At this year’s Roland Garros (French Open), the tournament has rolled out a new AI-driven software made by BodyGuard.ai. Players can integrate the BodyGuard technology with their social media accounts to filter out abusive comments and blocks abusive remarks.
The company states a team of linguists has created word patterns that can be updated in real-time which would help it filter out abusive comments, adding: “The aim is to let nothing slip through the net while being careful not to be too censorial.”
The introduction of this technology is expected to be rolled out at more tournaments and Grand Slams in the future to contribute to a more positive and supportive online environment for the players during competitions.
The integration of AI can also be seen in the evolution of the sport’s most essential equipment. Leading racquet manufacturer, Babolat has rolled out a series of racquets that feature built-in sensors which can be connected to a person’s phone to receive dynamic feedback on performance.
An accelerometer calculates the direction and speed of the racquet, the gyroscope measures its rotation to tell you more about the spin rate, and the piezoelectric sensor measures the vibrations felt through the racquet that indicates how accurately a player hits the “sweet spot.” This data can then be used to quickly spot patterns and discrepancies to help improve the player’s performance.
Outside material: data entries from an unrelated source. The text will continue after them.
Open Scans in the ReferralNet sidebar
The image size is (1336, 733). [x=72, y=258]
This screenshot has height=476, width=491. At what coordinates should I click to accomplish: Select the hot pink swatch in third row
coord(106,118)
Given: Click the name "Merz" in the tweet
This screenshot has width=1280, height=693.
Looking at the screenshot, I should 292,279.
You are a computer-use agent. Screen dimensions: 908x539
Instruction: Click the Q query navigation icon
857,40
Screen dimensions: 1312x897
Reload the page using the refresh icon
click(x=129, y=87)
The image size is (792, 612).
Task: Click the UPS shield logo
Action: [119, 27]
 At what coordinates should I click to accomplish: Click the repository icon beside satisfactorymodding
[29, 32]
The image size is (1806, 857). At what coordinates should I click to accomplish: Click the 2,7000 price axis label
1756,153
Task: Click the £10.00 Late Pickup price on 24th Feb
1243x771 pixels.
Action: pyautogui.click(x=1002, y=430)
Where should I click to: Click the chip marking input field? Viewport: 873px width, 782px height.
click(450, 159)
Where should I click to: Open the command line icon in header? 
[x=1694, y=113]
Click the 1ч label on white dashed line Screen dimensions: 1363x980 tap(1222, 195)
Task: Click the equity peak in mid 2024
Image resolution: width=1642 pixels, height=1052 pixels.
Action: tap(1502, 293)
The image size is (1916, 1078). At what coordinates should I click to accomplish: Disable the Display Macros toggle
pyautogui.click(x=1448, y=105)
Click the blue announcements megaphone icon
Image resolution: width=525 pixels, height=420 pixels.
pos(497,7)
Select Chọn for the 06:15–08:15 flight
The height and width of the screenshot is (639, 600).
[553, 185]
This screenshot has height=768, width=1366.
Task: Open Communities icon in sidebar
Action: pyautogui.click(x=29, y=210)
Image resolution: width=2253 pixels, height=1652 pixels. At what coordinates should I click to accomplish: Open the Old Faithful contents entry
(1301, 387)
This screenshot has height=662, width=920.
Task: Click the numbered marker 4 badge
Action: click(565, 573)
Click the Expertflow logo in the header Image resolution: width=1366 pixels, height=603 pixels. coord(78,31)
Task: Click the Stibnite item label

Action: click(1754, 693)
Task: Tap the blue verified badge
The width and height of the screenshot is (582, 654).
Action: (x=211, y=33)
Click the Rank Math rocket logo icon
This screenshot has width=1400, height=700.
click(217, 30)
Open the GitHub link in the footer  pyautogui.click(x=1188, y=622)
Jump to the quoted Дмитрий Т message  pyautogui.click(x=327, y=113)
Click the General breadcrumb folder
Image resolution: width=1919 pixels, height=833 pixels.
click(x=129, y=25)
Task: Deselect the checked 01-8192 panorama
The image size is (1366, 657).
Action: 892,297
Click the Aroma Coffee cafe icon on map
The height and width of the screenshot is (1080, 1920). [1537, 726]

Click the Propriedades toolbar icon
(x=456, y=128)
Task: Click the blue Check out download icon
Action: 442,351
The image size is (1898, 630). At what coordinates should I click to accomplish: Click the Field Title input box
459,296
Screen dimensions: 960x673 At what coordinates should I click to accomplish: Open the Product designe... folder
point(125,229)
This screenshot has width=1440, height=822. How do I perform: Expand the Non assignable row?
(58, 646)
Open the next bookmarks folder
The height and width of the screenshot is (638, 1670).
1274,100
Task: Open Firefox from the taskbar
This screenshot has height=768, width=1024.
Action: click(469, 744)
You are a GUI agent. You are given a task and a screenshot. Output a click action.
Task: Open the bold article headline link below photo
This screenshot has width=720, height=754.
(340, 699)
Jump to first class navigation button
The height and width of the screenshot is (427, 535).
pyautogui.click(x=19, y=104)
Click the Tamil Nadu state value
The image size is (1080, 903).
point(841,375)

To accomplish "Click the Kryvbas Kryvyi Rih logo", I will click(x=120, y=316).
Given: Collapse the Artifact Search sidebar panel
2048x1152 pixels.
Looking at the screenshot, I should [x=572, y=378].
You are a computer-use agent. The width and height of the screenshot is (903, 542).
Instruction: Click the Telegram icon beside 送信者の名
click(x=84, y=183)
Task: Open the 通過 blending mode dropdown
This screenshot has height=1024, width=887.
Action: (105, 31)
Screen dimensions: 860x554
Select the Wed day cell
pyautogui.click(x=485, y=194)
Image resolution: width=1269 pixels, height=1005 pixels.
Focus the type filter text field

This evolution in equipment is a perfect example of IoT and AI combining to provide solutions in the sport.
Another example of AI creeping its way into our equipment is the use of “smart” dampeners. Demapeners are traditionally used to reduce vibration felt in the racquet, but their actual benefits are largely debated with some experts suggesting it’s more of an aesthetic choice than anything else. So if you’re going to use a dampener, then why not make it smart?
Qlipp is a sensor that’s placed on the body of the strings much like a traditional dampener. Similar to the sensors in Bablot’s racquets, Qlipp connects via Bluetooth to your phone and collects data on a player’s strokes, speed, accuracy, and sweet spot vibrations. It can also be programmed to track stats during the game. This likely isn’t an add-on that the pros would use, but for recreational players, having access to these stats and data points is like having a coach in your back pocket.
In summary, tennis is a sport that’s prime for AI use cases. The sport generates millions of data points per match that can be used to enhance the game at all levels. As AI continues to progress, we can expect to see AI being a key difference maker for those looking to close in on the most elite levels of the sport.